#### [DOCUMENT SEGMENT]
******

Jayalalithaa died on December 5, 2016, over two months after being treated for various complications.


Chennai: 

The Madras High Court on Thursday rejected Apollo Hospital's objections to an inquiry commission set up to probe the death of late Tamil Nadu chief minister J Jayalalithaa looking into aspects of treatment given to her.

As mandated by its terms of reference, the Justice A Arumughaswamy Commission of Inquiry was empowered and entitled to go into the appropriateness, efficacy, adequacy or inadequacy of the treatment given to J Jayalalithaa during her 75-day hospitalisation in 2016, it said.

A bench comprising Justices R Subbaih and Krishnan Ramasamy refused to stall the proceedings of the commission and disposed of the petition filed by the hospital seeking to quash the government orders which laid down the terms and reference of the probe panel.

It also rejected the prayer of the hospital for setting up a medical board to assist the panel during the inquiry.

The court found fault with the commission over the procedure adopted by it in filing an application before the panel through its own counsel and also the counter to Apollo Hospitals.

The counter had observations alluding to collusion, conspiracy, inaction and inappropriate treatment against the hospital and the then state Health Secretary.

The bench said if a harmonious interpretation was made to the terms of reference, the government was careful enough to include the word "subsequent treatment provided till her unfortunate demise on December 5, 2016".

This meant the nature and extent of treatment given by Apollo Hospital, which includes appropriateness, adequacy or inadequacy of the treatment, the court said.

"We are of the view that if the commission is restrained from going into the correctness, efficacy, adequacy or inadequacy of the medical treatment provided by the petitioner hospital, it would only defeat the very object with which the government had appointed the commission of inquiry," it said.

Therefore, the panel can go into the correctness, efficacy, adequacy or inadequacy of the medical treatment provided by Apollo Hospital by screening the records produced before it and arrive at a conclusion, the bench said.

It disagreed with the hospital's contention that a retired judge of the high court (Arumughaswamy) cannot be the competent person to deal with the complex and intricate medical treatment and hence experts and professionals should be included in the panel.

******

#### [DATA PROVIDED]

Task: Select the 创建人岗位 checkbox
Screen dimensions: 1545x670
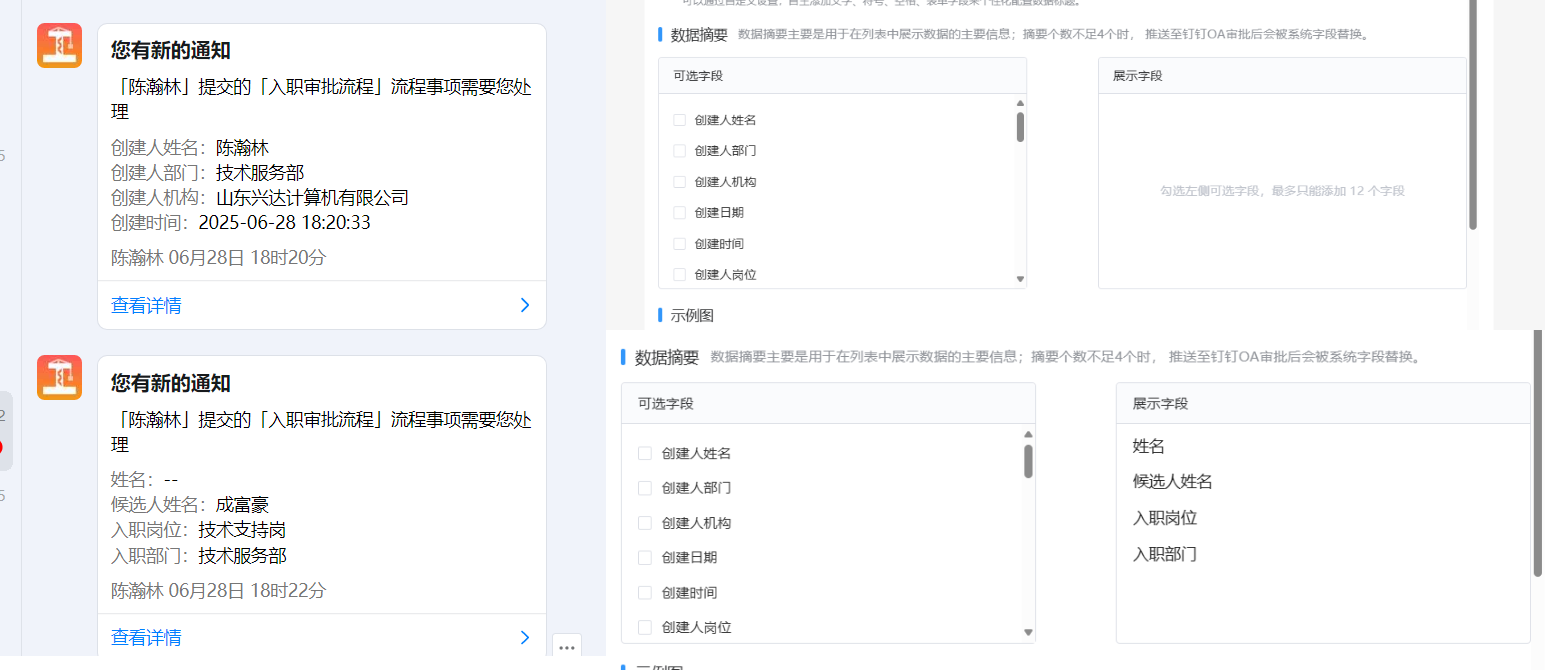Action: pos(645,627)
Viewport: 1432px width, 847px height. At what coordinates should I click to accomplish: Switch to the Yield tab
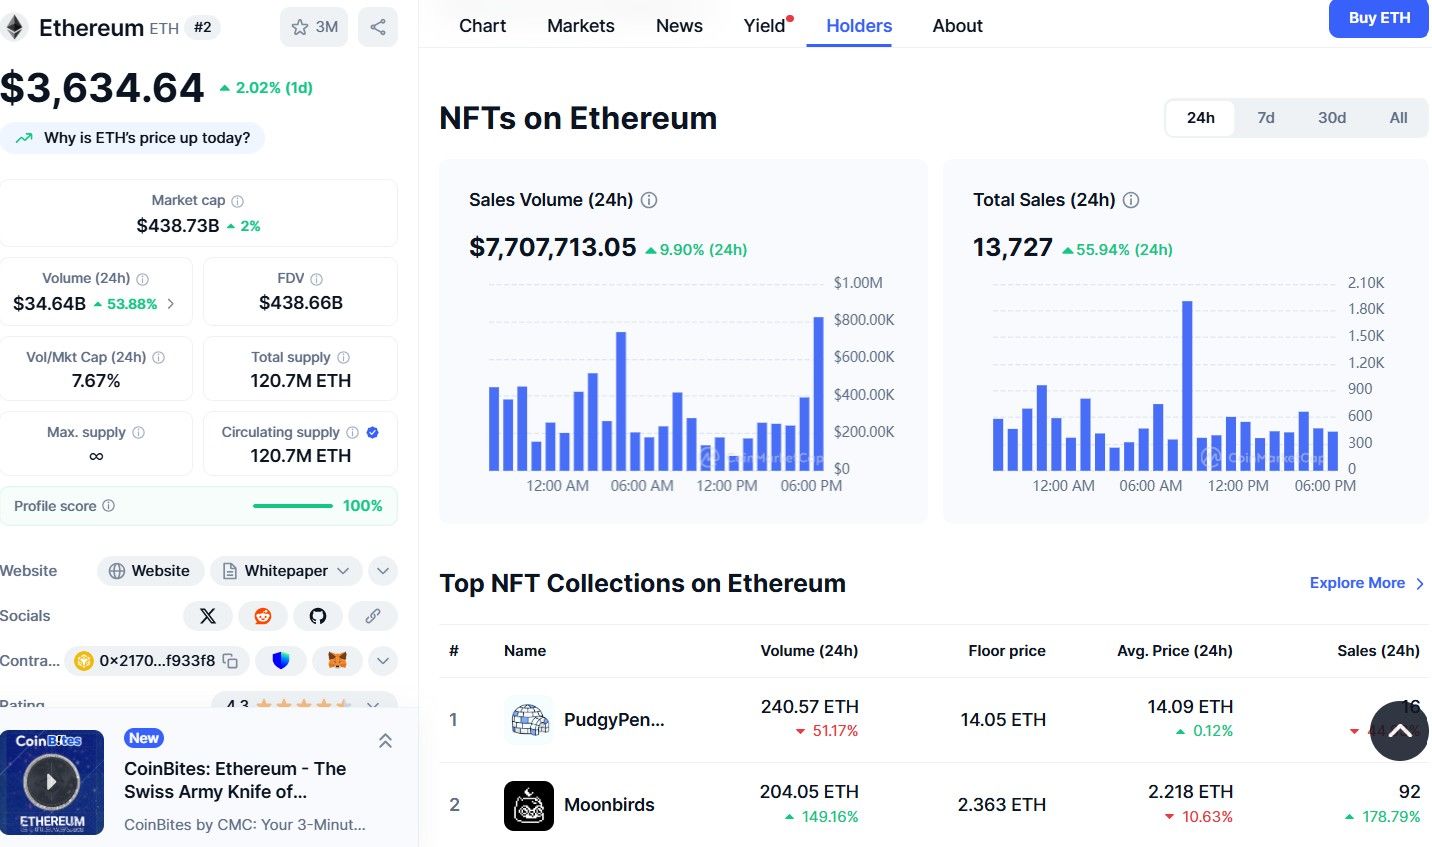(765, 26)
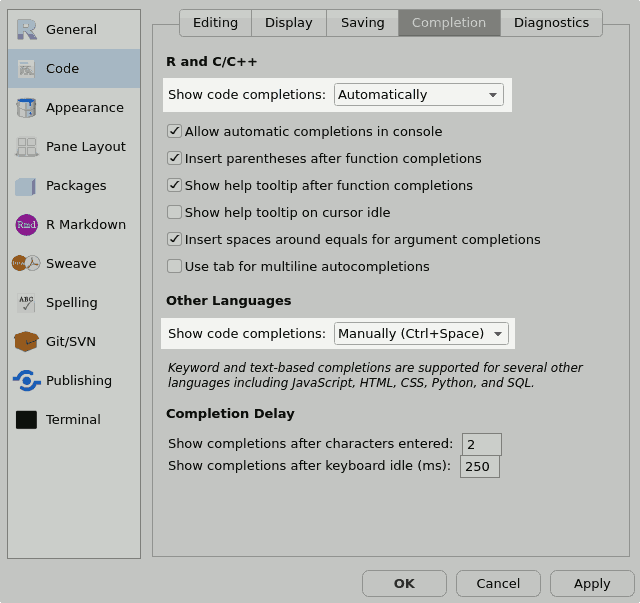Disable automatic completions in console
This screenshot has height=603, width=640.
click(175, 131)
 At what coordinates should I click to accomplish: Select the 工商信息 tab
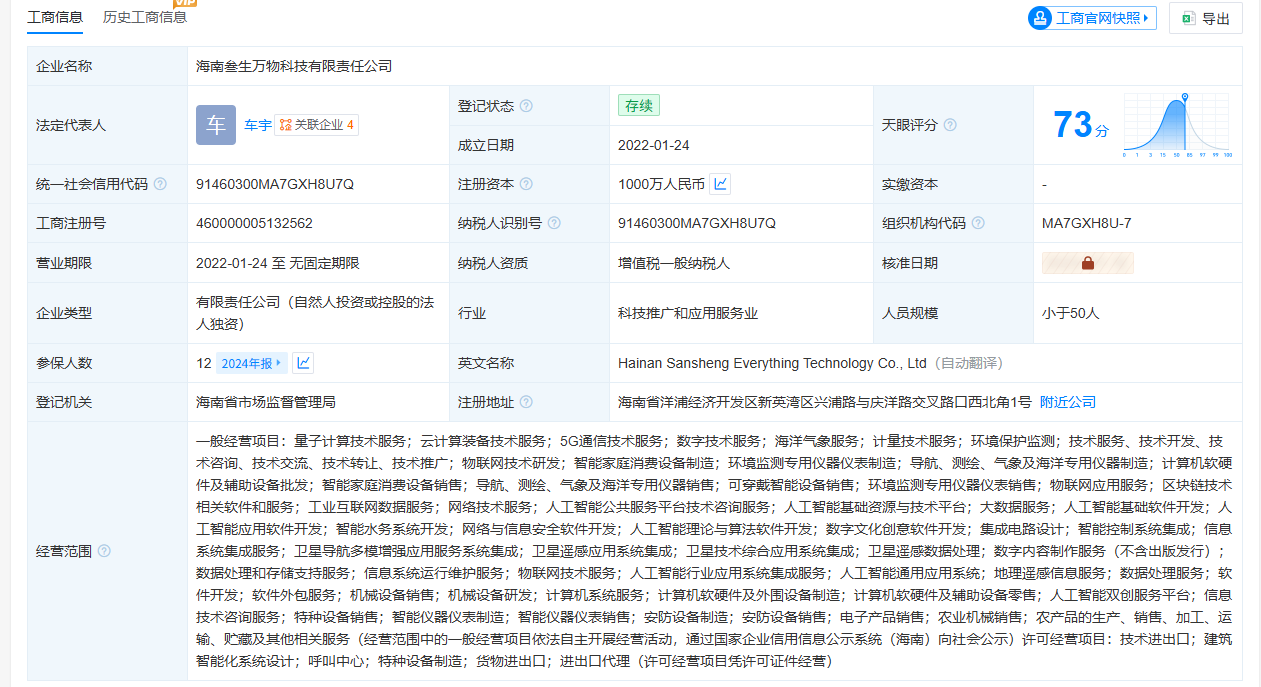point(55,17)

******

#### [BRIEF]
Reproduce the passage of the court ruling report above, from "The court found" up to and including "the court said.".

#### [REPLY TO THE TASK]
The court found fault with the commission over the procedure adopted by it in filing an application before the panel through its own counsel and also the counter to Apollo Hospitals.

The counter had observations alluding to collusion, conspiracy, inaction and inappropriate treatment against the hospital and the then state Health Secretary.

The bench said if a harmonious interpretation was made to the terms of reference, the government was careful enough to include the word "subsequent treatment provided till her unfortunate demise on December 5, 2016".

This meant the nature and extent of treatment given by Apollo Hospital, which includes appropriateness, adequacy or inadequacy of the treatment, the court said.